(Your assignment): Before repeating the entries below, strip out every picture and keep all else as it is.

(Provided records):
..............................

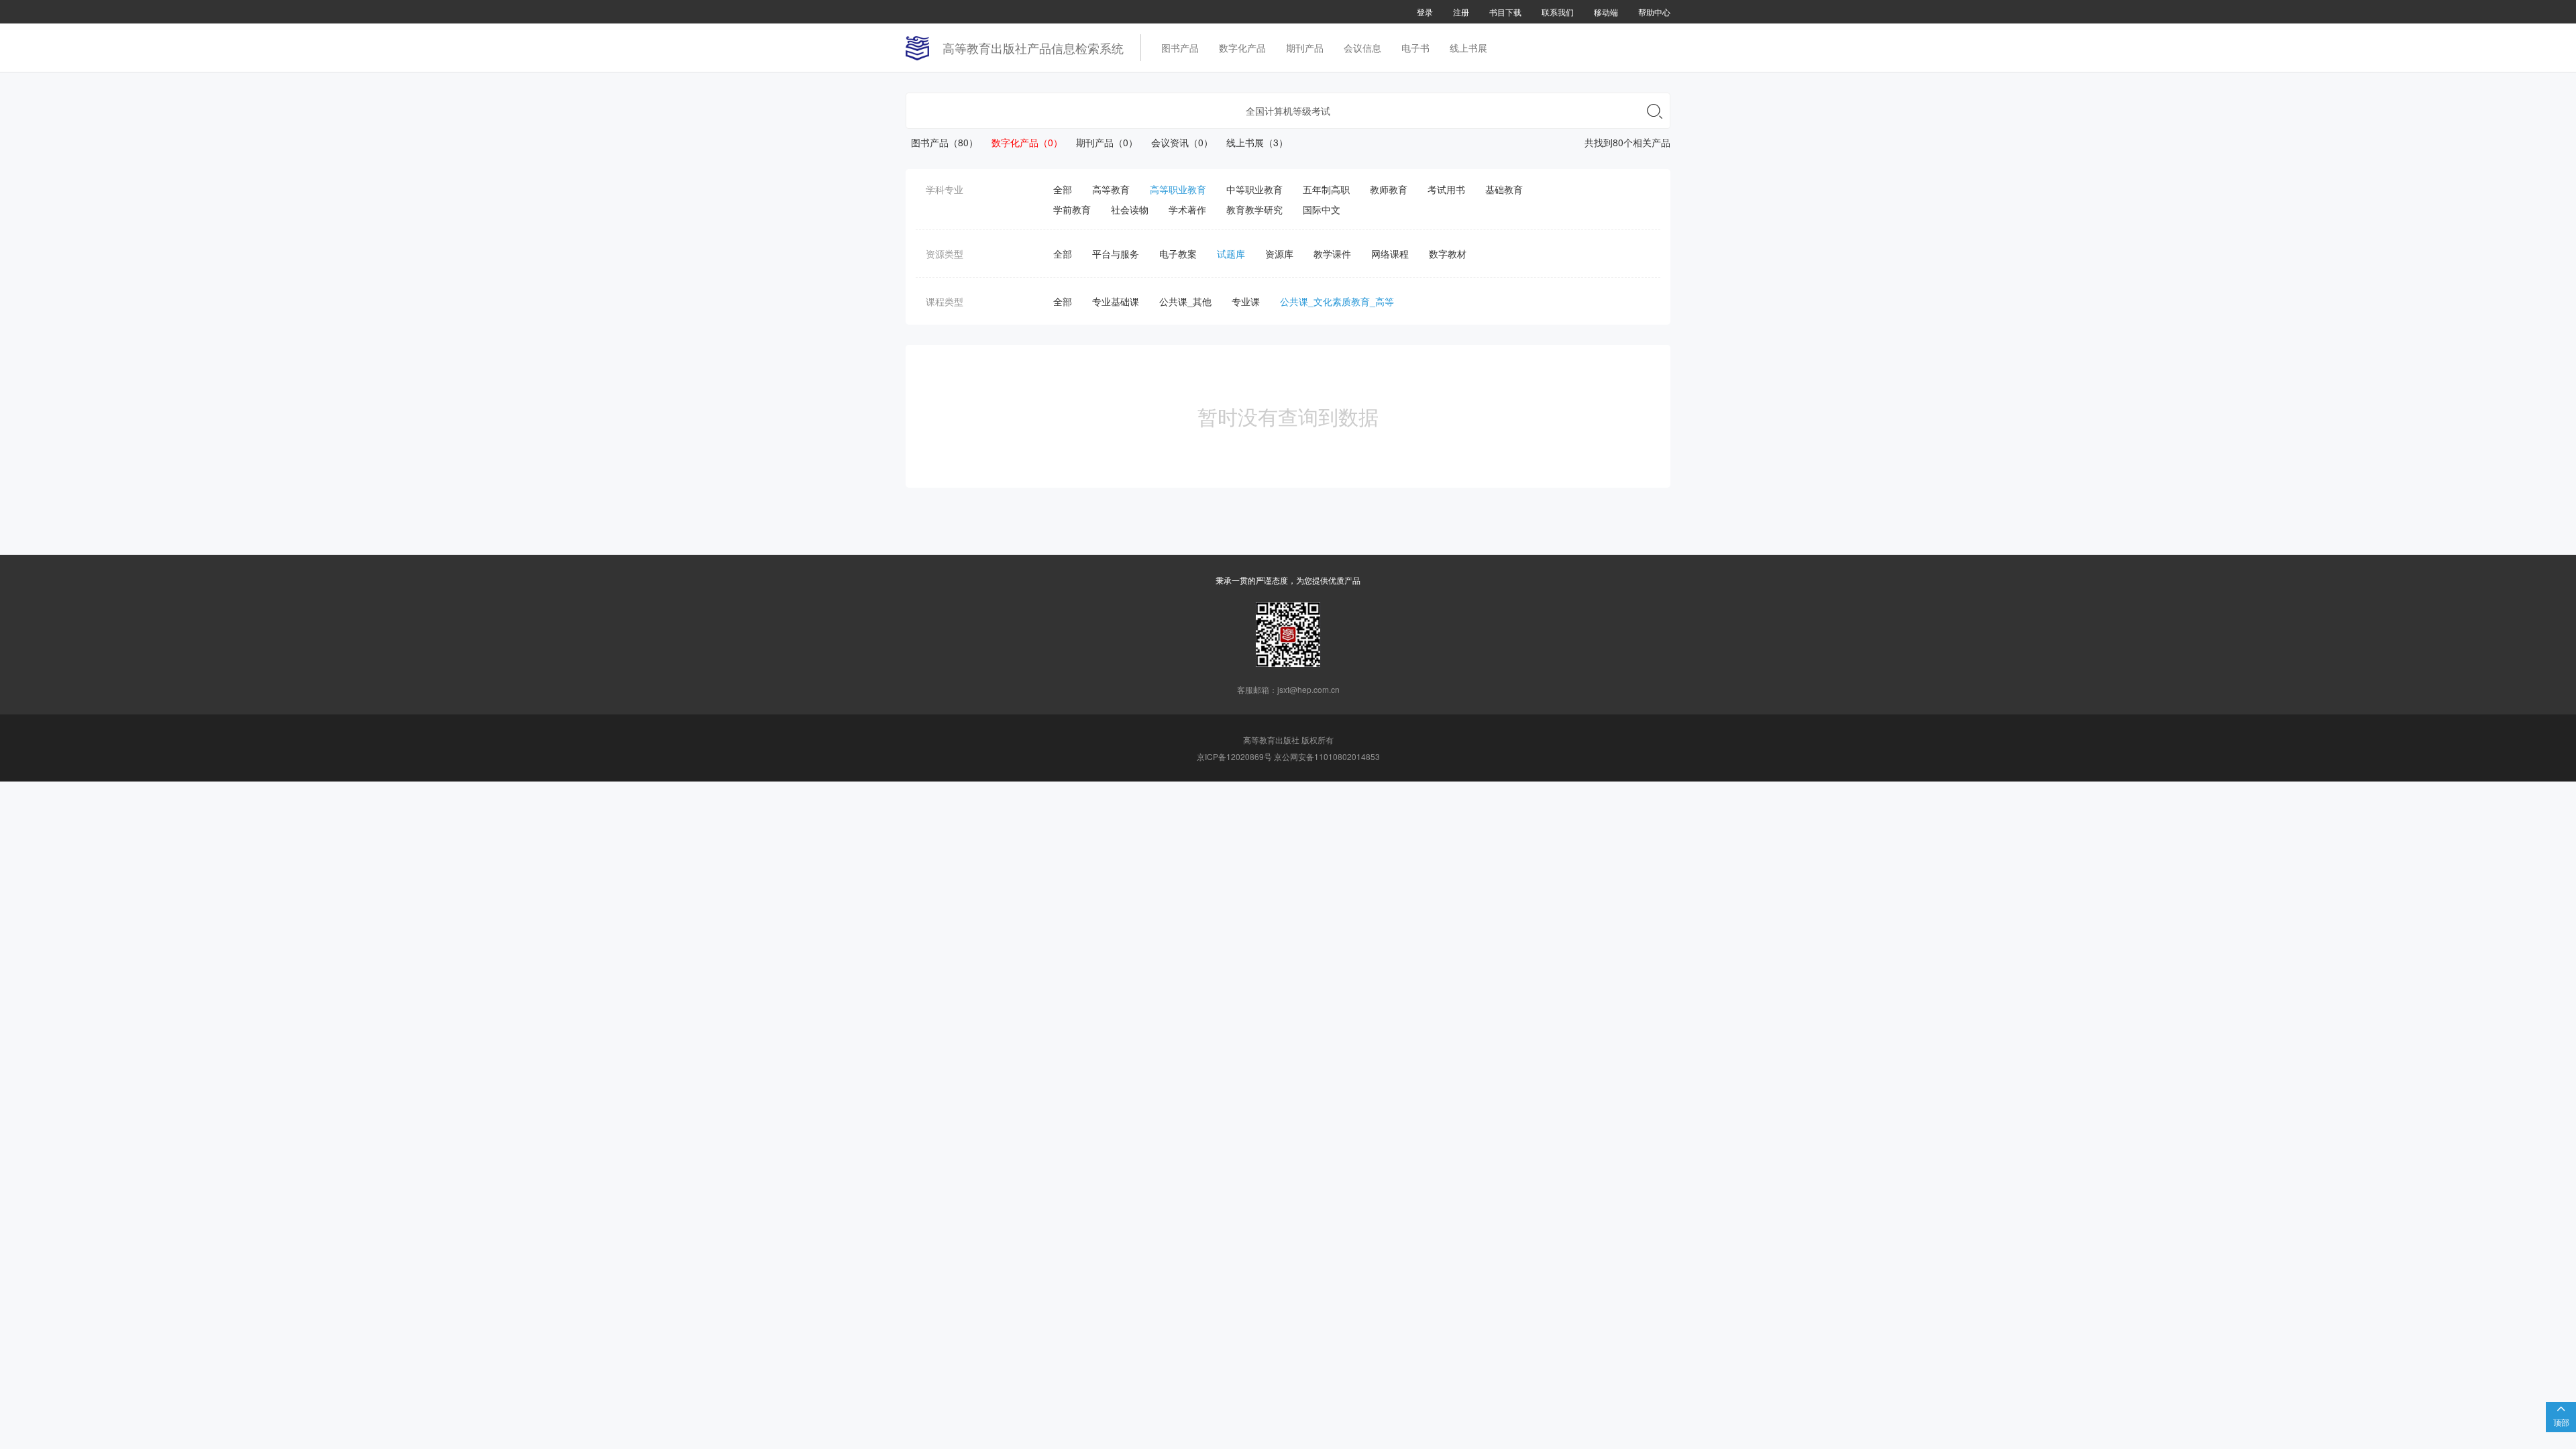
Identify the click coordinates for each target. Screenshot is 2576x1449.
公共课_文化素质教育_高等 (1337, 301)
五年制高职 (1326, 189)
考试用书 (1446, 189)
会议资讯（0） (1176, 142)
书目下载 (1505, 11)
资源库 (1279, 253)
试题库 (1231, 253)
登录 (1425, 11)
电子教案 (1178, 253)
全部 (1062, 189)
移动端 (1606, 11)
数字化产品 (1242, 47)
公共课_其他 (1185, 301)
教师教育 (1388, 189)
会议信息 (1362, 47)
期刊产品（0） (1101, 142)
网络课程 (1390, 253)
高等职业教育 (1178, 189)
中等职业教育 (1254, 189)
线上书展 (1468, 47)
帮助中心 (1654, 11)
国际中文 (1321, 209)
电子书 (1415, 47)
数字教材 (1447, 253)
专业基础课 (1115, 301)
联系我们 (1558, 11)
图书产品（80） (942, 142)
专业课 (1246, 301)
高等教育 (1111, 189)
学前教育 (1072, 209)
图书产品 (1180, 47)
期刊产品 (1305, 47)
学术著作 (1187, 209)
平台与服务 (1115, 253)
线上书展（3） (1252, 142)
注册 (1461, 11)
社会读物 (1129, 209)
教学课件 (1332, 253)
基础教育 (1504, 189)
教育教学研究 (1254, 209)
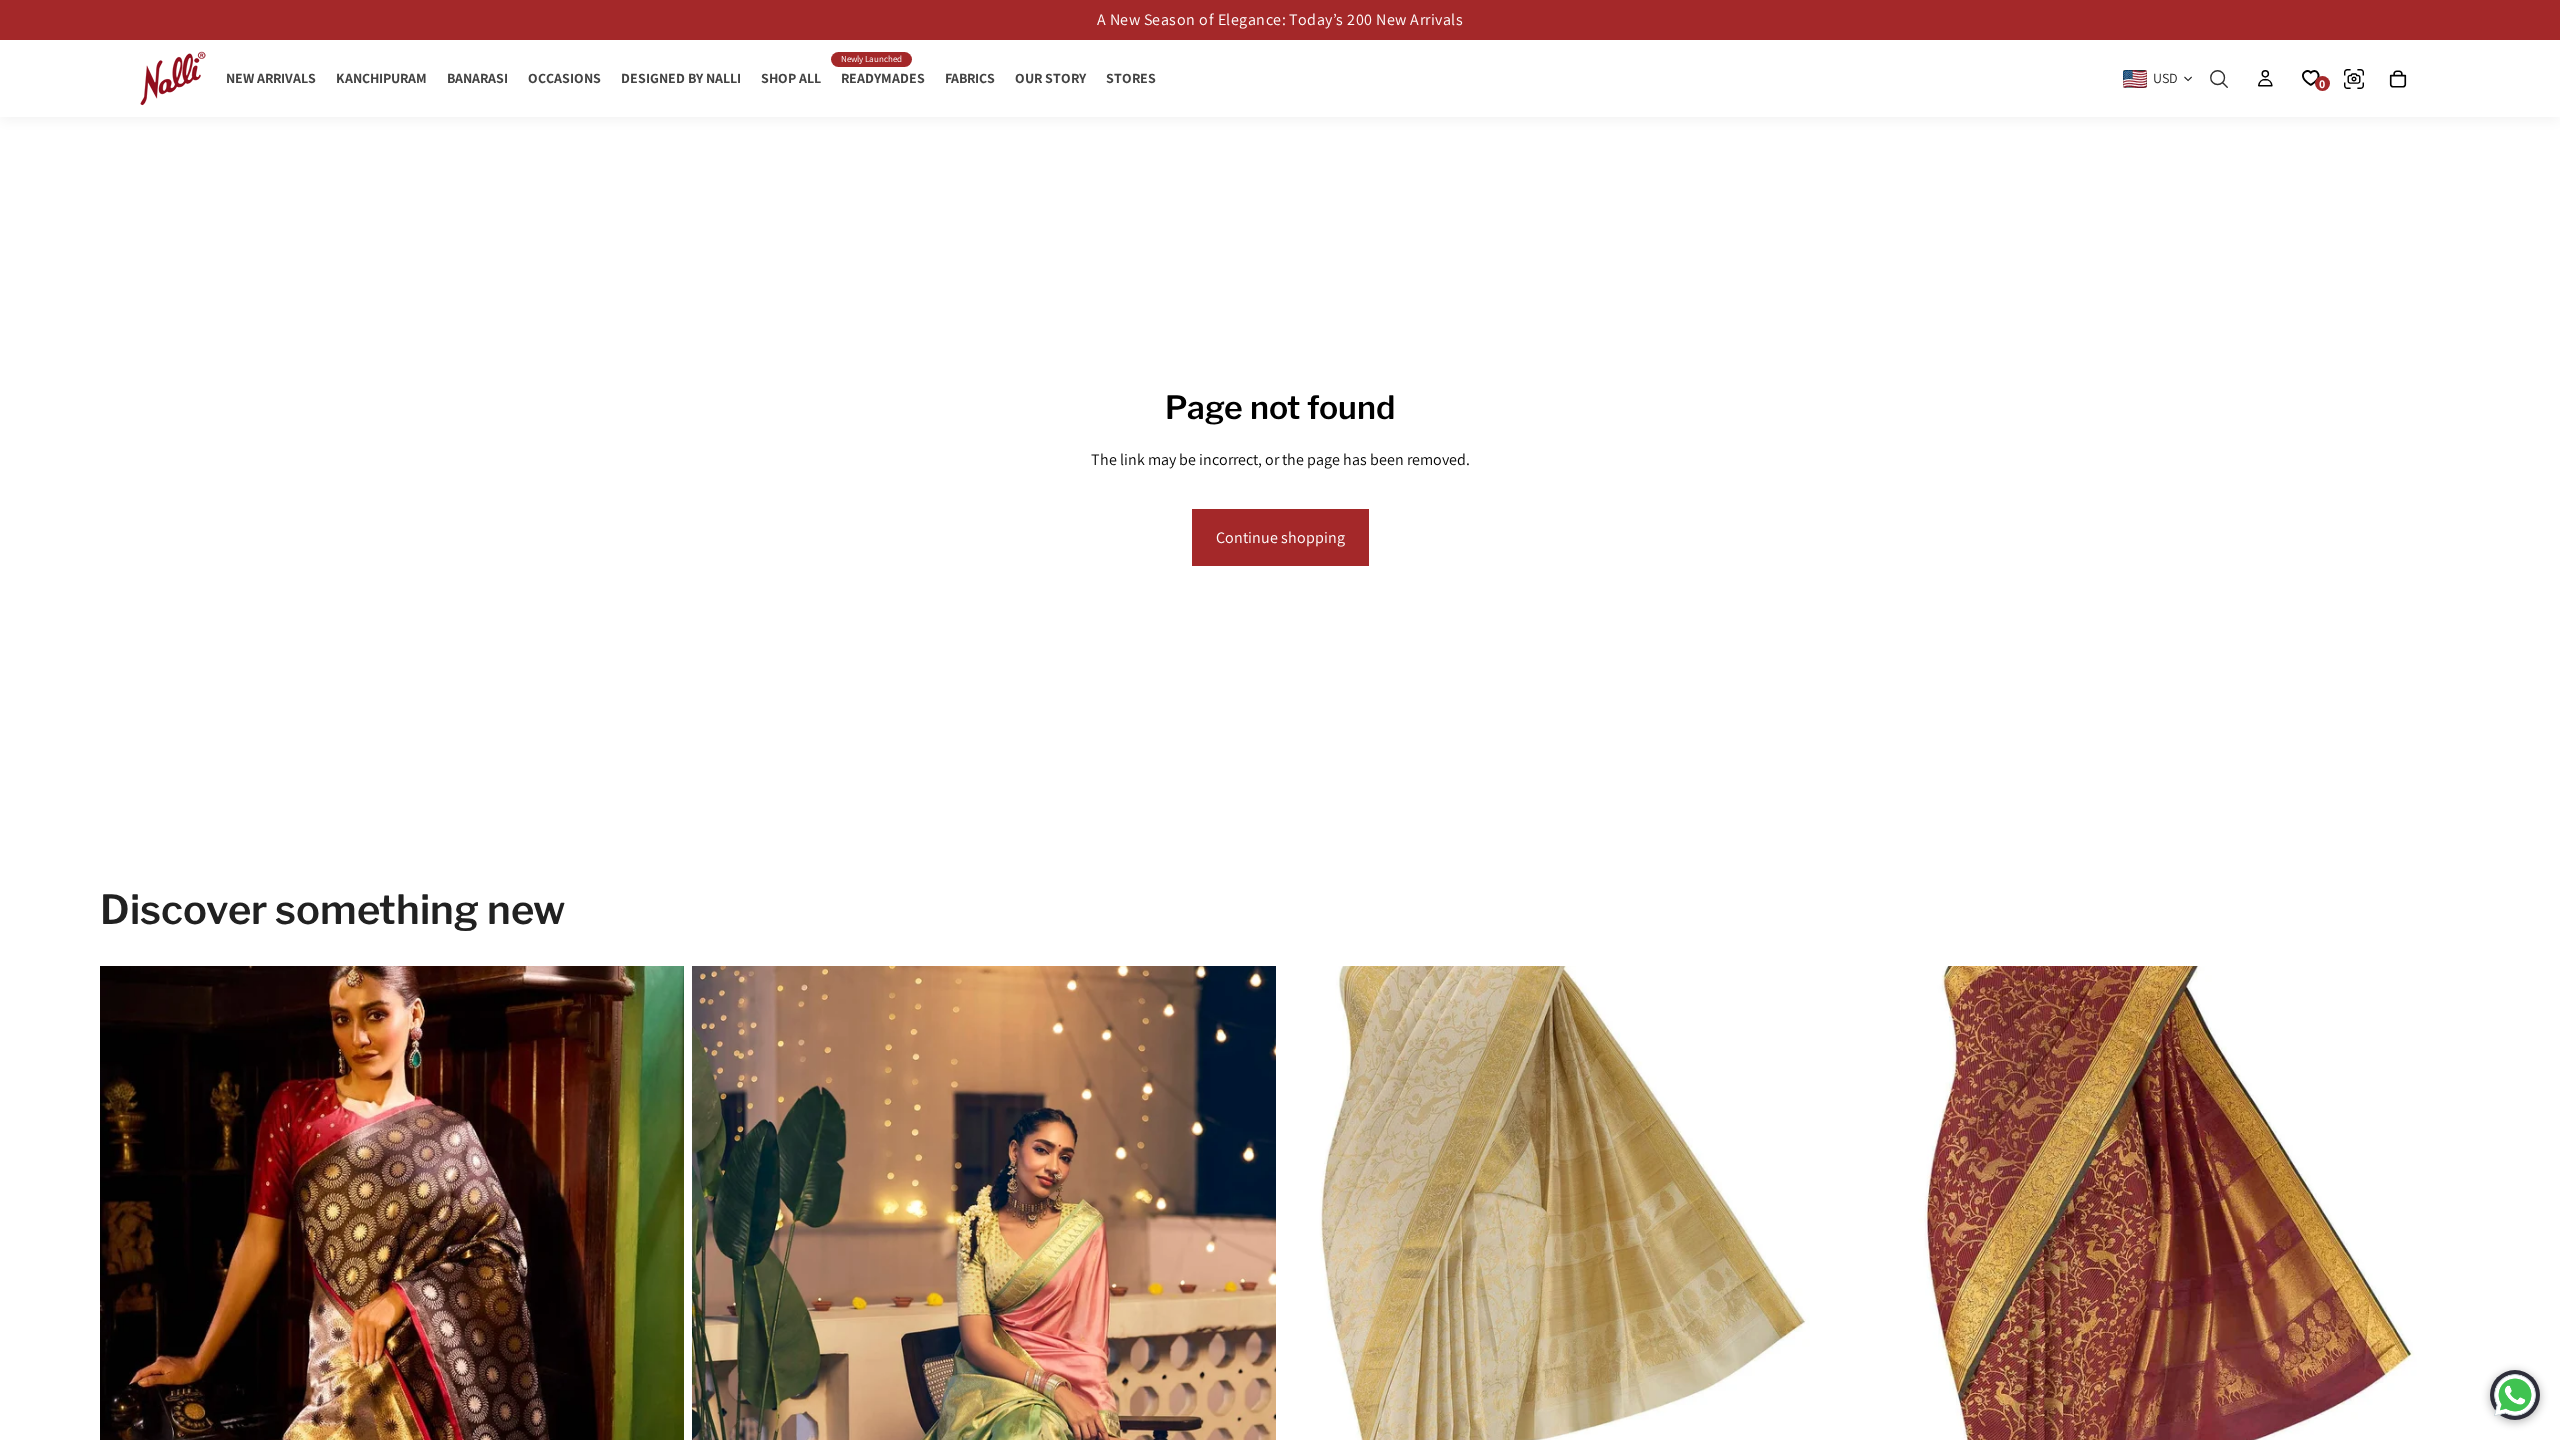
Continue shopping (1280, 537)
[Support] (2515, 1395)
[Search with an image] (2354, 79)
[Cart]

..............................

(Exercise result):
Identify the click coordinates for each target. Screenshot is 2576x1449.
公共课_文化素质教育_高等 (1337, 301)
五年制高职 (1326, 189)
考试用书 (1446, 189)
会议资讯（0） (1176, 142)
书目下载 (1505, 11)
资源库 (1279, 253)
试题库 (1231, 253)
登录 (1425, 11)
电子教案 (1178, 253)
全部 (1062, 189)
移动端 (1606, 11)
数字化产品 (1242, 47)
公共课_其他 (1185, 301)
教师教育 (1388, 189)
会议信息 (1362, 47)
期刊产品（0） (1101, 142)
网络课程 (1390, 253)
高等职业教育 (1178, 189)
中等职业教育 (1254, 189)
线上书展 (1468, 47)
帮助中心 (1654, 11)
国际中文 (1321, 209)
电子书 (1415, 47)
数字教材 (1447, 253)
专业基础课 (1115, 301)
联系我们 (1558, 11)
图书产品（80） (942, 142)
专业课 (1246, 301)
高等教育 (1111, 189)
学前教育 (1072, 209)
图书产品 (1180, 47)
期刊产品 (1305, 47)
学术著作 (1187, 209)
平台与服务 (1115, 253)
线上书展（3） (1252, 142)
注册 (1461, 11)
社会读物 (1129, 209)
教学课件 (1332, 253)
基础教育 (1504, 189)
教育教学研究 (1254, 209)
Continue shopping (1280, 537)
[Support] (2515, 1395)
[Search with an image] (2354, 79)
[Cart]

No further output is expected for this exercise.